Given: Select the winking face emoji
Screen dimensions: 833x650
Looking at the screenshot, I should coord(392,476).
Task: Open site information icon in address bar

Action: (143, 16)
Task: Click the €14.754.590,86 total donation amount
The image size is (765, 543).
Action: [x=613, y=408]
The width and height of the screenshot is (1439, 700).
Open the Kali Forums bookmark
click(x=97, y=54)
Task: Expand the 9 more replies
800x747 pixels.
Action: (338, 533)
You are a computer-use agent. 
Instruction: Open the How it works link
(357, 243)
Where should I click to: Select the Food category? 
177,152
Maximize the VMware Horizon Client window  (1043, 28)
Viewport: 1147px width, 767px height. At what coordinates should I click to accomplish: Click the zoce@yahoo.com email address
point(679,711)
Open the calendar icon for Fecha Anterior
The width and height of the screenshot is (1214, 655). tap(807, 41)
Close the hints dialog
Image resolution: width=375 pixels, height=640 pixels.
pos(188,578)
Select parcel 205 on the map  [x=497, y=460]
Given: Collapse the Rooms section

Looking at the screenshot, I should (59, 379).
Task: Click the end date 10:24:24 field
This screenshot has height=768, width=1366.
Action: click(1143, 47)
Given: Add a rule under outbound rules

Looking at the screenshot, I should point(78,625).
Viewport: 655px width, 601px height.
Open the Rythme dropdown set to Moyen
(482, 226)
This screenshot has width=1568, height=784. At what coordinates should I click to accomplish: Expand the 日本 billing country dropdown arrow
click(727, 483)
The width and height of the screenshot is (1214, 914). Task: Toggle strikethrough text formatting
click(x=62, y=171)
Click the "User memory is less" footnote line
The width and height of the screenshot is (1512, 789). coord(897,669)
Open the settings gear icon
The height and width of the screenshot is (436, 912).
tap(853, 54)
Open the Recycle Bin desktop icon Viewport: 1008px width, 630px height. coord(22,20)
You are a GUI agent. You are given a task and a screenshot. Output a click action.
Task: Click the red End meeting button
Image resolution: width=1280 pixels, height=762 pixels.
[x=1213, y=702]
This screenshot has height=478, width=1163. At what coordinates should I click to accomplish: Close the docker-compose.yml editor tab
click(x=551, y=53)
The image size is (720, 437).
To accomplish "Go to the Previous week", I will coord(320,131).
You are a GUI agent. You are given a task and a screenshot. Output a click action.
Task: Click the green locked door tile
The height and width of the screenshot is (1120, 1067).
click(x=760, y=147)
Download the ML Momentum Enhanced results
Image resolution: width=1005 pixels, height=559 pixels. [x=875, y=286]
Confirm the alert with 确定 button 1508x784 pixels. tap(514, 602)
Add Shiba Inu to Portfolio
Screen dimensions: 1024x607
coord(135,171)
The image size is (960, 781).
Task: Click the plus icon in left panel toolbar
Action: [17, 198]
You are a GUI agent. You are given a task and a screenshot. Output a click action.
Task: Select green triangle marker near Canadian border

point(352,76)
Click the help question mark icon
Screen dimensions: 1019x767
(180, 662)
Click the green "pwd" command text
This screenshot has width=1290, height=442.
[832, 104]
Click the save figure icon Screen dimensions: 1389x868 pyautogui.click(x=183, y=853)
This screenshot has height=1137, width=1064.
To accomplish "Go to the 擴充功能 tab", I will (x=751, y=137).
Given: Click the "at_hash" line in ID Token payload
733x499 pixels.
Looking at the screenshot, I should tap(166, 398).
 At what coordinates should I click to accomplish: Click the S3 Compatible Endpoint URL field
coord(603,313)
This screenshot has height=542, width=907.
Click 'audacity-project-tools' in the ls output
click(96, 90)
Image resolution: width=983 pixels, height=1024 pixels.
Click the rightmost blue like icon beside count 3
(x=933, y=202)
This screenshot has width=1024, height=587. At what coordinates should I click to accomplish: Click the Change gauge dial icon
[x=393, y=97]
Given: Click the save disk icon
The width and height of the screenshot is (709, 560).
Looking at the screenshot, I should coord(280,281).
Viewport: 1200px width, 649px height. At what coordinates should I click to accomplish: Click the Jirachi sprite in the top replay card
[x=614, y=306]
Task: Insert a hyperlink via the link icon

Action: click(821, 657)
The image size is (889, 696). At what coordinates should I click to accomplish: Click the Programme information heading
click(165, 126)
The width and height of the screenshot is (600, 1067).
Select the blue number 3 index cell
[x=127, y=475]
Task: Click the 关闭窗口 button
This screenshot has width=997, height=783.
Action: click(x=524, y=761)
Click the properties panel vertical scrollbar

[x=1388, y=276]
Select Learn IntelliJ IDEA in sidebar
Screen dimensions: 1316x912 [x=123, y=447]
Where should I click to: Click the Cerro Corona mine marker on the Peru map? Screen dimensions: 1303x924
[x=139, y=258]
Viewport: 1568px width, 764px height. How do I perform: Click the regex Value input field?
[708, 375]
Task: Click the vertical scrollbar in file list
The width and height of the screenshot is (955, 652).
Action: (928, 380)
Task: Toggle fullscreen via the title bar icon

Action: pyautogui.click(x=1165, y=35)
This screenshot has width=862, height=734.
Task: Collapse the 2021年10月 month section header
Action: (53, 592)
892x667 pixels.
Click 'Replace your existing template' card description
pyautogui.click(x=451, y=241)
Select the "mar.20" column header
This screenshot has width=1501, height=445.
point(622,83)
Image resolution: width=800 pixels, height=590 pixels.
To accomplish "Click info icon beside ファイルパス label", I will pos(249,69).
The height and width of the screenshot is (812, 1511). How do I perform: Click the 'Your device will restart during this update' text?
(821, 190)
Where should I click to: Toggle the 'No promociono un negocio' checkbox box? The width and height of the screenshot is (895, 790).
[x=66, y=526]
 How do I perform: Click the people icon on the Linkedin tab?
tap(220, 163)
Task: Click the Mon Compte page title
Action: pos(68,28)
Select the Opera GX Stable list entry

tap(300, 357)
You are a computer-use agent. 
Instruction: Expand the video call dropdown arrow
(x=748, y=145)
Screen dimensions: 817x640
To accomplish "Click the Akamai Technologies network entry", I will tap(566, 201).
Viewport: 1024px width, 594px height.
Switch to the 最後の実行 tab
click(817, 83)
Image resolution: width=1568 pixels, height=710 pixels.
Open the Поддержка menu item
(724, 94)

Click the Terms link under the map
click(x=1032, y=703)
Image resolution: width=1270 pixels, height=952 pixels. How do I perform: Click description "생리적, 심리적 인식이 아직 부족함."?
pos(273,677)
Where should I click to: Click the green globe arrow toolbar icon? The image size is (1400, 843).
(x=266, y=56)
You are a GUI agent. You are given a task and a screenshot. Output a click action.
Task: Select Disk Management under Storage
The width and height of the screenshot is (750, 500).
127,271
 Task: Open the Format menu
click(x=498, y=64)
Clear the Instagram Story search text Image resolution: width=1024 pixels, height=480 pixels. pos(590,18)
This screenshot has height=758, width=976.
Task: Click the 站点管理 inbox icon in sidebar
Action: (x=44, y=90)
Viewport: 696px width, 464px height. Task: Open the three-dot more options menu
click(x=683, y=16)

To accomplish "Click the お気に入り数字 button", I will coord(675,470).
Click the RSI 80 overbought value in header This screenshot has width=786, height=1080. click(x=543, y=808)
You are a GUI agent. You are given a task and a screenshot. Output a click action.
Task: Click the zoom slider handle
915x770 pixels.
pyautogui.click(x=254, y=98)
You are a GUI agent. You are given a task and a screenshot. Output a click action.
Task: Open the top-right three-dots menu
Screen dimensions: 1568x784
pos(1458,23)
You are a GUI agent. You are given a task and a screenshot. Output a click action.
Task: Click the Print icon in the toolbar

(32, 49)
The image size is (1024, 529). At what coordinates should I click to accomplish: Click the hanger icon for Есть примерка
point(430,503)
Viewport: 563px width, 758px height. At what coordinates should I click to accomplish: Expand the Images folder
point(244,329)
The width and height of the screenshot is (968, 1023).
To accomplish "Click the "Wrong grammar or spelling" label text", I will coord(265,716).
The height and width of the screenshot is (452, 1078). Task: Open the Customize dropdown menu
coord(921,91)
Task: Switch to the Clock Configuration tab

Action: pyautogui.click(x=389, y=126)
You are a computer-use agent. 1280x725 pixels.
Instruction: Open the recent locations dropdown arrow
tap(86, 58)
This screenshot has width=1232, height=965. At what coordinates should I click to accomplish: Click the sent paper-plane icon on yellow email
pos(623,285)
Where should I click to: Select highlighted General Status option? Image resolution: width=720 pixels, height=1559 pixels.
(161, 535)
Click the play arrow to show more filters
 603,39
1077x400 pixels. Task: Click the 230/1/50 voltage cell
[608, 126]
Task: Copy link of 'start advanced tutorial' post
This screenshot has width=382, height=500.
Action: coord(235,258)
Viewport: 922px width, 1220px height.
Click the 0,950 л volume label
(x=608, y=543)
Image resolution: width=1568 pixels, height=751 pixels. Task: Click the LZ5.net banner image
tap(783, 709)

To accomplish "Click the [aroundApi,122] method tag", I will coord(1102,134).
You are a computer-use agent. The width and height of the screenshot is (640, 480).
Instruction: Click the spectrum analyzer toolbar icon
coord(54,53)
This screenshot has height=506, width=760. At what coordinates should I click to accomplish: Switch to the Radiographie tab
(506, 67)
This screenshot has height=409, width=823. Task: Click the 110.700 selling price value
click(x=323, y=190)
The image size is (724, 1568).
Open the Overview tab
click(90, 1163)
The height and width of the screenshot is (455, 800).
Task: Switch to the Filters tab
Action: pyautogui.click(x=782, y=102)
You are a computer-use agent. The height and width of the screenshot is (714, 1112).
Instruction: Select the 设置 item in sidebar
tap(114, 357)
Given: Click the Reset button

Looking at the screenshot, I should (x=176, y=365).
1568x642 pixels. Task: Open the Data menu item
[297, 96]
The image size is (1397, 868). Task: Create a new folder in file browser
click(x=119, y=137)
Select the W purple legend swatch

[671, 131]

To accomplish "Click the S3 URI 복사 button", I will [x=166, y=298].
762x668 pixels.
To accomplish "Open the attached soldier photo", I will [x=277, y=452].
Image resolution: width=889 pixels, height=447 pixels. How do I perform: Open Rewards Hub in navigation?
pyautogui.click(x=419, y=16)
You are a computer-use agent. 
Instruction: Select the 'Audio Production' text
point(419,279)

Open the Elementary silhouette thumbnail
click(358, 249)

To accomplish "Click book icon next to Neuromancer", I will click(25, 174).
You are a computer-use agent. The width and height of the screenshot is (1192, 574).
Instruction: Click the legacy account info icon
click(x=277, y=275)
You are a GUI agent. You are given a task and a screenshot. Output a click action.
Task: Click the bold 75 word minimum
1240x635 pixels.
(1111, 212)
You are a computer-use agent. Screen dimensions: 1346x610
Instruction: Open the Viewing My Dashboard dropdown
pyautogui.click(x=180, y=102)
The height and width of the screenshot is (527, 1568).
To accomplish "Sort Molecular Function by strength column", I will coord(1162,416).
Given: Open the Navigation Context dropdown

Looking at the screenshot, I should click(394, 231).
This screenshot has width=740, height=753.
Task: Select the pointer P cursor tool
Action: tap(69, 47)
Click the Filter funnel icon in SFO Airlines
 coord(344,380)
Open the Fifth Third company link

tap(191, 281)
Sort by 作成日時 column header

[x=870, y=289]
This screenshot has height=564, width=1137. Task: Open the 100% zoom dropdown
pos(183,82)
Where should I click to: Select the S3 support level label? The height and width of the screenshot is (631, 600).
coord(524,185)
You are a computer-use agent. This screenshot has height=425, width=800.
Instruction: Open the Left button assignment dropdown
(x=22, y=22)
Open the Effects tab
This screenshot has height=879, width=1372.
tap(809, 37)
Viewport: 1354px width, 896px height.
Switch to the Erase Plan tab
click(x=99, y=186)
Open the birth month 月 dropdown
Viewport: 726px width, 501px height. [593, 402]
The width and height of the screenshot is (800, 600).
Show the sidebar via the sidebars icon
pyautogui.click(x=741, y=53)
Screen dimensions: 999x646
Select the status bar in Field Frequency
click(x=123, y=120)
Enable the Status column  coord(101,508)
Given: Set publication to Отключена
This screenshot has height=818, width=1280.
■ ■ ■
Task >> Quote exactly the lines running from the start of the listing above through the line where "The width and height of the screenshot is (1439, 700)." is found, and output no other lines.

Output for this task >>
Given: Select the winking face emoji
Screen dimensions: 833x650
Looking at the screenshot, I should coord(392,476).
Task: Open site information icon in address bar

Action: (143, 16)
Task: Click the €14.754.590,86 total donation amount
The image size is (765, 543).
Action: [x=613, y=408]
The width and height of the screenshot is (1439, 700).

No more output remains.